I literally spent 8 - 10 hours on the front end. Installing, cycling, removing, clearancing, and repeating until it was correct. Most wouldn't go through that trouble, which is a real shame. I'm an old guy and not afraid to try different things and learn. In fact, as I repeatedly moved to suspension up and down, I got a new appreciation for how simple and elegant it is. It's not that I haven't done this before, but I've never done it this detailed. Watching the geometry, and relationship, of the parts was interesting to see the motion!

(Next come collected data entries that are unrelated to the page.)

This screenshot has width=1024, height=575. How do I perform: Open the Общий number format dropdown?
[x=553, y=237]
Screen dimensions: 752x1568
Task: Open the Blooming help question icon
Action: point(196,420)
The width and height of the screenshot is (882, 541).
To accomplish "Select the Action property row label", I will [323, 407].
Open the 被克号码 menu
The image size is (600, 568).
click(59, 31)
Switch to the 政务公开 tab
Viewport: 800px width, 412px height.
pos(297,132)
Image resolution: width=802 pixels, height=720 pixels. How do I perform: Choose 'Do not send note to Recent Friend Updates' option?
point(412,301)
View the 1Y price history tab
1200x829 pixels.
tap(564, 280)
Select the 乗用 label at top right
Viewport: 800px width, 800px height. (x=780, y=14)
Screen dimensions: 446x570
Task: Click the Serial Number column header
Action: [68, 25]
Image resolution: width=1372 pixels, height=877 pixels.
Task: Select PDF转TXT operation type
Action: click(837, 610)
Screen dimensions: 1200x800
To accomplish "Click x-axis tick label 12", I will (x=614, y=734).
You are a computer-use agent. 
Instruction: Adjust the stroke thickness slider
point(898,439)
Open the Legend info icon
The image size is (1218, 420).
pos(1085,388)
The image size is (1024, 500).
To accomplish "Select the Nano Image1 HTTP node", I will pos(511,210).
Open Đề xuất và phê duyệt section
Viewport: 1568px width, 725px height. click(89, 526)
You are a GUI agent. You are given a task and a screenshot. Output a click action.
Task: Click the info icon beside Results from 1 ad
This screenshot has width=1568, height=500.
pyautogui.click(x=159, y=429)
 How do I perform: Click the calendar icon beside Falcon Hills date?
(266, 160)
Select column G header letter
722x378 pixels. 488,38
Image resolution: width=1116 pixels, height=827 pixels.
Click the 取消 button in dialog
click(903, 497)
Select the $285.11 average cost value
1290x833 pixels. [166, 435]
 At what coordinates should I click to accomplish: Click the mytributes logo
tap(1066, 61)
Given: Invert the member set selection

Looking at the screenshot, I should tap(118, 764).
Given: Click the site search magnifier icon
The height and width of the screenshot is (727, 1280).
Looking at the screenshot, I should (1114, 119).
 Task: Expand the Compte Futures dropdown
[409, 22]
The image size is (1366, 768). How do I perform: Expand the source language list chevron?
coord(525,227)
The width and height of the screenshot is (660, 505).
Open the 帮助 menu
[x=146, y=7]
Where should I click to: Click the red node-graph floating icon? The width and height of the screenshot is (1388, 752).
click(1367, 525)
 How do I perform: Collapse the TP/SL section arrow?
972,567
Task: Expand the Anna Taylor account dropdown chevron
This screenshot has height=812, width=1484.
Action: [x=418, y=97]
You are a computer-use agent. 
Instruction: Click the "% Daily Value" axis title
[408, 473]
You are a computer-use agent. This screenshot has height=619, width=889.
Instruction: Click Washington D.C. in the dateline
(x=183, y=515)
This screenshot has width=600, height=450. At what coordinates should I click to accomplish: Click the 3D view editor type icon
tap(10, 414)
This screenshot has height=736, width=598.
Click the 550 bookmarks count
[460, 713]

The time investment is why most don't know what interferes and what doesn't. It takes a good level of commitment to figure it out and not throw in the "good enough" towel. I say this repeatedly, I'm not really that special when it comes to figuring things out, what I am is patient and persistent and I'm not afraid to throw it all away, cut it all back out, and/or just walk away for a bit and come back to something that I'm struggling with. When good enough isn't, that is when someone willing to put in the effort winds up with something very special.